The Bulldogs are scuffling to get their first Southeastern Conference victory -- and so is this week's opponent, Tennessee.
The Volunteers are in their first season under coach Derek Dooley, son of longtime Georgia coach Vince Dooley. Their football program is still trying to stabilize after the abrupt departure of coach Lane Kiffin nine months ago.
Georgia's program, in its 10th season under Richt, has hit the crossroads of mediocrity with a .500 record over its past 18 games. Even worse, the Bulldogs have dropped seven of nine in the SEC.
Time to change the routine.
For the first time in his 10 seasons at Georgia, Richt had the players in full pads on a Monday after a game. The Bulldogs blocked and tackled. First-team offense against first-team defense, just like in the spring.
"I've never done that," Richt said Tuesday. "Monday is usually a day in shorts, and we do a little running and lifting and meeting. We install a little bit just from a mental standpoint, almost a glorified walkthrough."
But not this week. Georgia (1-4, 0-3) is too soft in pass protection, too prone to fumble and too likely to give up big chunks of yardage in its new 3-4 defensive scheme.
"I'd say across the board we just haven't been good enough," Richt said. "There have been some bright spots, there have been some good things that have happened, but we just haven't done it good enough as a team."
Richt also is taking a more active role emotionally. When the Bulldogs are introduced to the Sanford Stadium crowd Saturday, he will be the first person to run onto the field.
Over the years, Richt has made similar moves. He dressed the team in black a few times, and the coach takes the team to the school's natatorium every summer practice for his customary reverse off the high-dive.

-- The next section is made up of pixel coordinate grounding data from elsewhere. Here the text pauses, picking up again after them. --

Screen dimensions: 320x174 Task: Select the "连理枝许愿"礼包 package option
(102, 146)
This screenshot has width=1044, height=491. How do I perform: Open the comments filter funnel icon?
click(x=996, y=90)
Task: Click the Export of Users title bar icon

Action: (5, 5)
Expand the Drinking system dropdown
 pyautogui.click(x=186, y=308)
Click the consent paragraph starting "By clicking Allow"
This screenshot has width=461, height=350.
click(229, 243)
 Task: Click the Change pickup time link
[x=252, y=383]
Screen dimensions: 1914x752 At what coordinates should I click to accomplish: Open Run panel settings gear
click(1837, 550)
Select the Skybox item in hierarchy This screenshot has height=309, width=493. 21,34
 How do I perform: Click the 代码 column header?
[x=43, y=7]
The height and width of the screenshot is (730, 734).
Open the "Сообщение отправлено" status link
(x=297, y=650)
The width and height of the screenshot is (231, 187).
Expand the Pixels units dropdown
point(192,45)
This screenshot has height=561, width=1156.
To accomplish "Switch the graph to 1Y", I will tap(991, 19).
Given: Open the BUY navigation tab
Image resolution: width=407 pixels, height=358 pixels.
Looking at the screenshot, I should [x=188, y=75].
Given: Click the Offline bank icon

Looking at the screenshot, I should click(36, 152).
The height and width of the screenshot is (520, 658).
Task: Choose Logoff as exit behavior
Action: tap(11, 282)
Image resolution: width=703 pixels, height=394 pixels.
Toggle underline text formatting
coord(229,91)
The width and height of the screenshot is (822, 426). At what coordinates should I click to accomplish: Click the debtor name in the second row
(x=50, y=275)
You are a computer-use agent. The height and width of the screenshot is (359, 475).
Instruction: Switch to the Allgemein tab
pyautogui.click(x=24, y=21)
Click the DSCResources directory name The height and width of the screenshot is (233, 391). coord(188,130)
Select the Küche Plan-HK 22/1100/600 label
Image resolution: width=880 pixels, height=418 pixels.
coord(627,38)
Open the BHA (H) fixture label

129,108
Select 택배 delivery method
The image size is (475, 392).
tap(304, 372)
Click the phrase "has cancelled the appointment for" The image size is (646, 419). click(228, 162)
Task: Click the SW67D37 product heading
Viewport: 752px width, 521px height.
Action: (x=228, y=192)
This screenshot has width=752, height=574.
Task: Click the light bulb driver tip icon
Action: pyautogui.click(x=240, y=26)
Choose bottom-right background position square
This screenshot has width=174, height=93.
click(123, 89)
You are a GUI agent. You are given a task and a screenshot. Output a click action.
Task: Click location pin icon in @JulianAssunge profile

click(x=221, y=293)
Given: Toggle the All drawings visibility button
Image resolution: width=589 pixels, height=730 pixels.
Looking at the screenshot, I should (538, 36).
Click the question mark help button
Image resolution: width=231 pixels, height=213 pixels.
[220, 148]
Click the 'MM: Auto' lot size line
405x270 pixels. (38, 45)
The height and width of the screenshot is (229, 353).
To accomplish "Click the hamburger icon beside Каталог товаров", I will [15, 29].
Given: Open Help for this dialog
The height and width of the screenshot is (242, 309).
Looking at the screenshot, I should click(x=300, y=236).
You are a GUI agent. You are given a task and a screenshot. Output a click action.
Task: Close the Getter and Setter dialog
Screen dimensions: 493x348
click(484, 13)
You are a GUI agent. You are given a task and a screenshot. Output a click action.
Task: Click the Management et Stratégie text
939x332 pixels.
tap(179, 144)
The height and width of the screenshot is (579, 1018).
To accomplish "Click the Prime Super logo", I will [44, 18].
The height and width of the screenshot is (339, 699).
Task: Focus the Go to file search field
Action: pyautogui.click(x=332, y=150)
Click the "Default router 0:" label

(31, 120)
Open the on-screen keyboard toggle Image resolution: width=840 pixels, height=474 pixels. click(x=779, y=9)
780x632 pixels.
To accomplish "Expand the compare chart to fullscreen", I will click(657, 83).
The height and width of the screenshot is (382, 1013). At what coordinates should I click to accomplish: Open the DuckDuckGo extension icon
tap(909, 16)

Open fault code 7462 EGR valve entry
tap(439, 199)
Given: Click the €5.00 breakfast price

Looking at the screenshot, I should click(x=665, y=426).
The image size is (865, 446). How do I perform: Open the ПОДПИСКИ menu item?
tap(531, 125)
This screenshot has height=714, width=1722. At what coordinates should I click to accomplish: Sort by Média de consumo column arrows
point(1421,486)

Occasionally, he has gathered players to the sideline during games to get their collective attention, as he did in last month's home loss to Arkansas.
Georgia linebacker Akeem Dent believes Richt's decision to have a "live" practice Monday was beneficial. He knows the Bulldogs need to try everything they can to snap the school's longest skid since 1990.
"Guys were upbeat and up-tempo and just ready to compete," Dent said. "It kind of sparked a little more fire and a little more energy throughout the guys in the locker room."